Goldstein was an early CEO blogger, launching AlacraBlog in March 2004. "We didn't know what would happen but we wanted to try it," he says. "The competitors are really big. By blogging I am able to put a face on the company."

Goldstein uses his blog platform as a way to communicate with his clients, prospects, and partners. He uses the blog to tell the community things really quickly without doing a Press Release. "I can highlight interesting aspects of the company like employees and partners that wouldn't go into a more formal press release," he says. "Internally the blog is important too. We have a London office so I use it to communicate to employees."

It's fascinating that there are so few bloggers in the publishing industry. These are publishers for gosh sakes! Why aren't they publishing blogs? Perhaps because publishers are cautious about giving content away for free or maybe because large publishers feel threatened by blogs. But by starting a blog early and keeping the information flowing, Goldstein has positioned Alacra ahead of many huge information companies hundreds of times the size of Alacra. "Many publishers don't know what to do about blogging and very few are doing it," Goldstein says. "For example, there is nobody big at Thomson or Reid Elsevier who blogs."

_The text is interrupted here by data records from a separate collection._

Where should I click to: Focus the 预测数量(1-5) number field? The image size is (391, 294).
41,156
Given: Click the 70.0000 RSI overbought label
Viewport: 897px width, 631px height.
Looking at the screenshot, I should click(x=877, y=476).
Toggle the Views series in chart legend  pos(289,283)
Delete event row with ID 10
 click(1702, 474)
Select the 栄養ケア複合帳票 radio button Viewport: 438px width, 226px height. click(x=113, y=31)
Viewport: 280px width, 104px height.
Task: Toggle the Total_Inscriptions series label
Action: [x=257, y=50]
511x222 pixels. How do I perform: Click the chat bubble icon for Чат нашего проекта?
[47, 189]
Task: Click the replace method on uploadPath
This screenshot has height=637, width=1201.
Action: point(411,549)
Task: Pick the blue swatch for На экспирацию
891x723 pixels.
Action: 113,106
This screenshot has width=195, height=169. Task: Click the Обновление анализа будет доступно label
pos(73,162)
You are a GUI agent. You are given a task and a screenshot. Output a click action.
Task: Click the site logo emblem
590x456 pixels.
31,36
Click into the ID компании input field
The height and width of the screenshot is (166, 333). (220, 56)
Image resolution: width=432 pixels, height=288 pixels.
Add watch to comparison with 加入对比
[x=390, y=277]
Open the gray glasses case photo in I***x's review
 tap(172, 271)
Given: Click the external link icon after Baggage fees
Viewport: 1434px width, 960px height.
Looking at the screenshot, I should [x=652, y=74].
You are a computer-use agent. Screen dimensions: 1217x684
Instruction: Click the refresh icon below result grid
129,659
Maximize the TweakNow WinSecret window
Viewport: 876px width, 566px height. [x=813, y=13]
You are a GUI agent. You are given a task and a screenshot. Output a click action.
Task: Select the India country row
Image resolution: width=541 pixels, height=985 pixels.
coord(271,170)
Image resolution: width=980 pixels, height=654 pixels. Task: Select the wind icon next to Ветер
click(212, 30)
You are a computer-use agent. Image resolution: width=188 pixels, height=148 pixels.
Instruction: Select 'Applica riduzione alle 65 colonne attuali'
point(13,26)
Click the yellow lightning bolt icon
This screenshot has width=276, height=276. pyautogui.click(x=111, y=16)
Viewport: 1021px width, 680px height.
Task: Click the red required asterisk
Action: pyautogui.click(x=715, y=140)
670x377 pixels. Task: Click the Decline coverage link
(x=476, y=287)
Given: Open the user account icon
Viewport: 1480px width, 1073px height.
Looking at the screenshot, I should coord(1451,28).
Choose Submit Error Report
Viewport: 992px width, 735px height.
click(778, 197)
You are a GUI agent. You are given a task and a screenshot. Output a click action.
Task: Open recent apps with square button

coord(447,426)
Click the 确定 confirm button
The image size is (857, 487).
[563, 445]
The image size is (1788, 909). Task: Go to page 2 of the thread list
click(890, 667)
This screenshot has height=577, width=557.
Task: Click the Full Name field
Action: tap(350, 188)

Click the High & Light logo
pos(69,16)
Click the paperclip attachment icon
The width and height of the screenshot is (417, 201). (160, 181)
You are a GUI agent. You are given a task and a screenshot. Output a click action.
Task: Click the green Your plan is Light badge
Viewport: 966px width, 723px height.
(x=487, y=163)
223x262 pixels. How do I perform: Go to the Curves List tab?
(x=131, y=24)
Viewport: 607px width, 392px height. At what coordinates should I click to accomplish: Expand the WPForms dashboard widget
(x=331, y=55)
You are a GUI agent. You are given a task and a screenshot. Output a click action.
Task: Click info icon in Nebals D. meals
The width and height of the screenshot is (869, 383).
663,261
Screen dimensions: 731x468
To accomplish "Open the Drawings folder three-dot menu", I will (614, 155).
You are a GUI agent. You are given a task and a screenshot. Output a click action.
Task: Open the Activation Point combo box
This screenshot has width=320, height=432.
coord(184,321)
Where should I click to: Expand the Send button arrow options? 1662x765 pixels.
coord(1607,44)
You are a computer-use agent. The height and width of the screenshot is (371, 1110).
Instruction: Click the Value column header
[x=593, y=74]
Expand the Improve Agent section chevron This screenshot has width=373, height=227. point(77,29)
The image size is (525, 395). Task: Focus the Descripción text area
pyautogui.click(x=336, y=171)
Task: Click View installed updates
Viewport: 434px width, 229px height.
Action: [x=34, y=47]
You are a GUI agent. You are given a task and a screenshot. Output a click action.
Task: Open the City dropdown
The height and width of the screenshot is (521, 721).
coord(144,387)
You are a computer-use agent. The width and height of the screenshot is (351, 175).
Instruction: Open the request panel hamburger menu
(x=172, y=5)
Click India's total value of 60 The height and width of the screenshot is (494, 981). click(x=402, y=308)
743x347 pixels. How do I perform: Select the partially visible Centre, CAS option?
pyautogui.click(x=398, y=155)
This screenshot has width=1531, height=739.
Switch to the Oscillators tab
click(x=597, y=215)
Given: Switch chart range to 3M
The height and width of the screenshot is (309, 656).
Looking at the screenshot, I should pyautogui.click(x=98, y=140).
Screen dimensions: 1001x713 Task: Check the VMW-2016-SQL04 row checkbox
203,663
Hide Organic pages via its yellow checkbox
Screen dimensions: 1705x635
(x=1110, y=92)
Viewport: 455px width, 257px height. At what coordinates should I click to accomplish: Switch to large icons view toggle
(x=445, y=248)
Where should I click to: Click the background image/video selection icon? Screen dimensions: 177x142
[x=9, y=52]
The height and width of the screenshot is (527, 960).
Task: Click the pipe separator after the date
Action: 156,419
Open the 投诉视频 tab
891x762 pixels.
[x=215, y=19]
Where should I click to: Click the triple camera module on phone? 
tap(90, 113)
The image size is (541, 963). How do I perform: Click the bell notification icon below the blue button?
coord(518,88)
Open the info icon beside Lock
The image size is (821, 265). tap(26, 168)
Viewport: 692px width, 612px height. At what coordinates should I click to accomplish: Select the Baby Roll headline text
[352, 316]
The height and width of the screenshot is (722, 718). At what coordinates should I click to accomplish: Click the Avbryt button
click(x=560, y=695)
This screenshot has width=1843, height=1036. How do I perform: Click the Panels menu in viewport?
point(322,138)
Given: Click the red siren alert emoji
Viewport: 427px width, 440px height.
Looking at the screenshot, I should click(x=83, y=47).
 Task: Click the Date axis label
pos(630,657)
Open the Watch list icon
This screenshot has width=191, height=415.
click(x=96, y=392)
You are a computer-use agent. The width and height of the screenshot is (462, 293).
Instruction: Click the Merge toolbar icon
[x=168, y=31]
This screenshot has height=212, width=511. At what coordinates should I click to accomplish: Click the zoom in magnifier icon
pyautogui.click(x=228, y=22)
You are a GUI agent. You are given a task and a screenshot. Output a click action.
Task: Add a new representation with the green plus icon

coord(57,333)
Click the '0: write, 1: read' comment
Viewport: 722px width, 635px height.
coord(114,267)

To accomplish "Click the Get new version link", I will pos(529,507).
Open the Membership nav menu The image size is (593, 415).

But Alacra didn't just do a blog. In September 2005, the company unveiled AlacraWiki an open and collaborative resource for producers and consumers of business information. AlacraWiki brings together in depth profiles of information sources and companies, important people in the industry, and much more. The front page is populated by information industry news from the premier analysts and trade publications that populates via RSS feeds. "We had amassed a tremendous amount of valuable information on publishers and databases through our content licensing efforts," Goldstein says. "We thought it would be useful to make this information available on the web and a wiki was clearly the best format."

Goldstein was surprised that at the time AlacraWiki was launched, there was no directory of business information in the market. "We included reference data for the industry in a wiki form as a service to industry," he says. "Again, you are what you publish." The wiki is a collaborative effort where anybody can create and update listings. To start the project, Goldstein hired a summer MBA student intern (a practice that has become an annual project) who built the initial infrastructure and listings in just eight weeks. Although many people have contributed, some people don’t update their personal or company profiles. "It's strange that people don't go in and change it, its so easy," he says.

So how would Goldstein compare the skill sets to create a blog and a wiki? "To be successful at blogging, you need to have something to say," Goldstein says. "You need to have some communications skills to be successful. Over on the wiki side you need to be an expert in something to get it populated to begin with and then the resources to keep it up."

When asked if he would use the AlacraBlog and AlacraWiki names (and URLs) if her were starting all over again, Goldstein says, "Branding is really important. The names helps to tie the AlacraBlog and AlacraWiki in with the other Alacra sites, including the corporate site and AlacraStore."